METROPOLITANA DI CATANIA, UN ANNO CRUCIALE: FACCIAMO IL PUNTO DELLA SITUAZIONE

I lavori per le nuove tratte della metropolitana di Catania sono in corso e procedono speditamente. Facciamo il punto sui lavori lungo la metropolitana di Catania e la Circumetnea, di competenza FCE (Ferrovia Circum Etnea), riassumendo le informazioni che abbiamo appreso.

Il lotto Misterbianco-Paternò è stato già finanziato, con fondi del Ministero per le Infrastrutture e Trasporti, grazie alla stretta collaborazione tra FCE e la città metropolitana; nella stazione Cibali si lavora alacremente e si avvicina l’attivazione, che si prevede entro giugno. I lavori in fase di definizione hanno consentito di superare tutte le criticità emerse proprio in corrispondenza della fermata del quartiere, attualmente ancora servito dalla linea storica in superficie.

Le stazioni Fontana (dotata di collegamento sotterraneo con l’ospedale Garibaldi) e Monte Po saranno aperte entro il 2021. I maggiori tempi di esecuzione sono dovuti alle note problematiche interne alle imprese appaltatrici, ed in seconda battuta all’emergenza COVID.

Per il prosieguo della metropolitana verso ovest, è in fase di affidamento la tratta Monte Po-Misterbianco, la cui procedura di appalto è stata rallentata da una serie di ricorsi da parte dell’impresa seconda classificata rispetto alla prima.

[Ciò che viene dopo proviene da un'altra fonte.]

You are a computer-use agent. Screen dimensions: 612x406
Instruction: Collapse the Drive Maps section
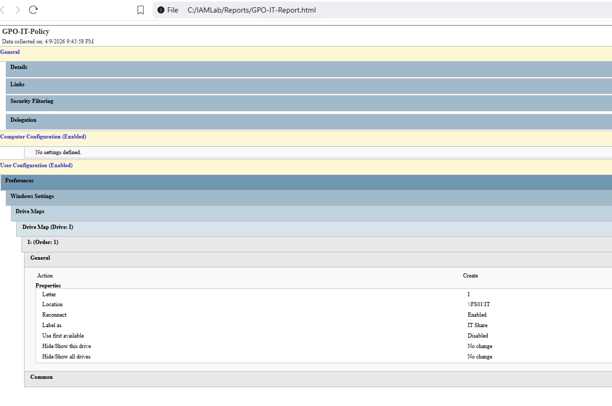30,211
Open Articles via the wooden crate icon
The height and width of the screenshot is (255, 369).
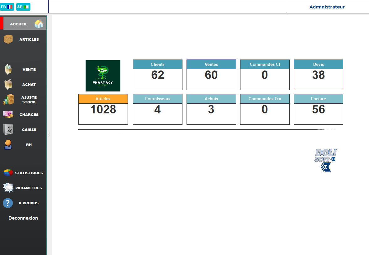point(8,39)
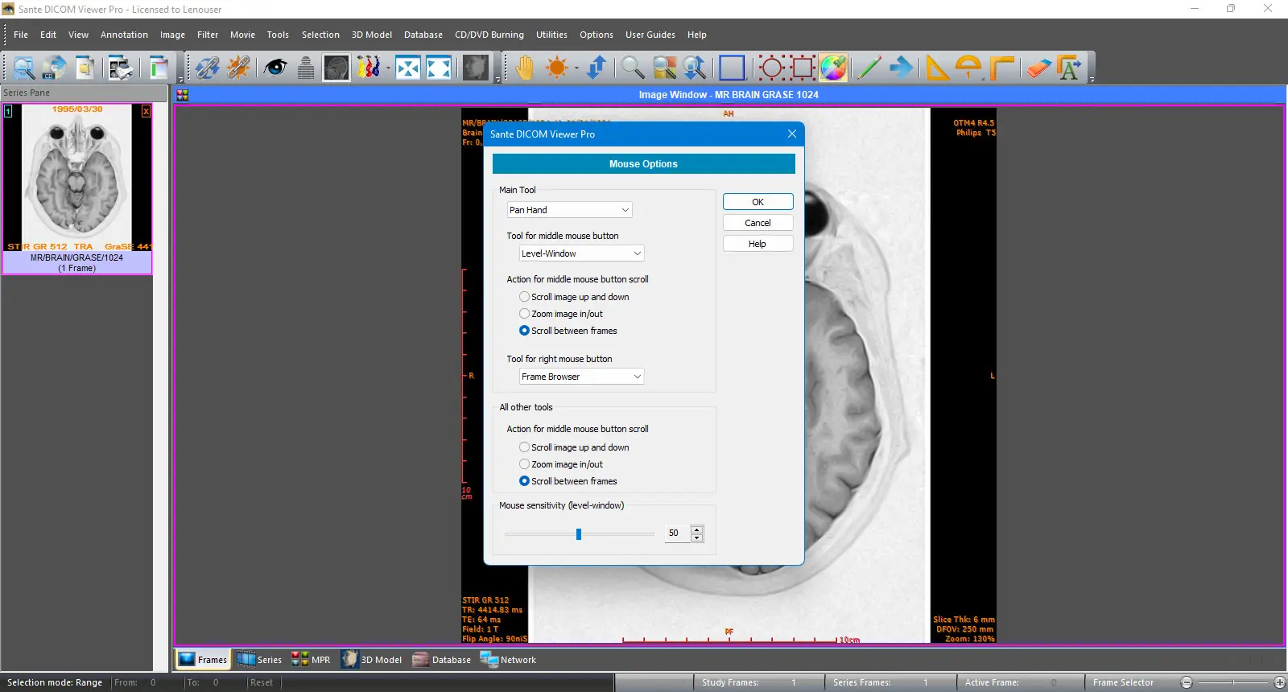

Nei prossimi 3 mesi tutti i procedimenti saranno definiti e si perverrà alla stipula del contratto L’apertura dei cantieri potrà pertanto avvenire entro il 2021: il completamento dell’opera avverrà entro il 2024. Risulta anche finanziata la tratta Misterbianco-Piano Tavola, mentre nel corso dell’anno sarà acquisito il finanziamento fino a Paternò, come sopra accennato. Se sarà possibile, si tenterà di appaltare l’intero percorso Misterbianco-Paternò in un unico lotto, entro l’anno. In questo caso, il completamento e la messa in esercizio è fissata per il 2026.

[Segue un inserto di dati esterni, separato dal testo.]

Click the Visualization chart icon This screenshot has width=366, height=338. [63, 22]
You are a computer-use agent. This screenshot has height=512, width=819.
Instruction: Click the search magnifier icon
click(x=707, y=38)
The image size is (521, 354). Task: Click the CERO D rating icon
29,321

Rendering della stazione Monte Po

Da parte opposta, infatti, nella tratta Stesicoro-Aeroporto si sta già lavorando, ma si è riscontrato l’inconveniente di via mastro marino; tutta via la criticità è da ritenersi superata, con la messa in sicurezza dell’immobile interessato che sarò avviata entro il mese e completata in 45 giorni: i relativi lavori sono al vaglio del Genio Civile che emetterà presto il relativo nulla osta. Solo dopo la messa in sicurezza dell’edificio interessato e di quelli adiacenti, sarà consentito alla TBM la ripresa dello scavo, che prevede altri 800 m di galleria prima di pervenire a Stesicoro, attuale terminal della metropolitana catanese.

Senza l’imprevisto, la galleria sarebbe già completata.

La tratta da via Palestro fino all’Aeroporto è già stata affidata in appalto. La stipula del contratto è prevista entro febbraio, e prevede la progettazione esecutiva e la realizzazione dell’opera.

Per riepilogare, entro il 2021 saranno aperte al pubblico le seguenti stazioni:

  • Cibali
  • Fontana
  • Monte Po

Durante lo stesso anno è previsto l’avvio dei canteri della tratta Monte Po-Misterbianco e nella tratta Palestro-Aeroporto. Alla fine dei lavori, la città di Catania avrà il più alto numero di km di metropolitana  per abitante in Italia: se tutto andrà bene, nel 2026 la metropolitana di Catania conterà 27 stazioni e 30 chilometri di lunghezza, da Paternò all’aeroporto di Fontanarossa, attraversando i comuni di Belpasso e Misterbianco

Il tracciato della metropolitana di Catania nel 2026
Il tracciato della metropolitana di Catania nel 2026

Per quanto concerne l’intermodalità, va rimarcato il collegamento tra la stazione Fontana e l’ospedale Garibaldi, pedonale e sotterraneo. L’integrazione tariffaria è già presente con AMT tramite un biglietto unito e l’abbonamento integrato. Sono in corso le interlocuzioni con l’assessorato regionale alla mobilità per attivare anche il biglietto integrato con i treni gestiti da Trenitalia sulla rete RFI, in modo da usufruire delle nuove stazioni del passante.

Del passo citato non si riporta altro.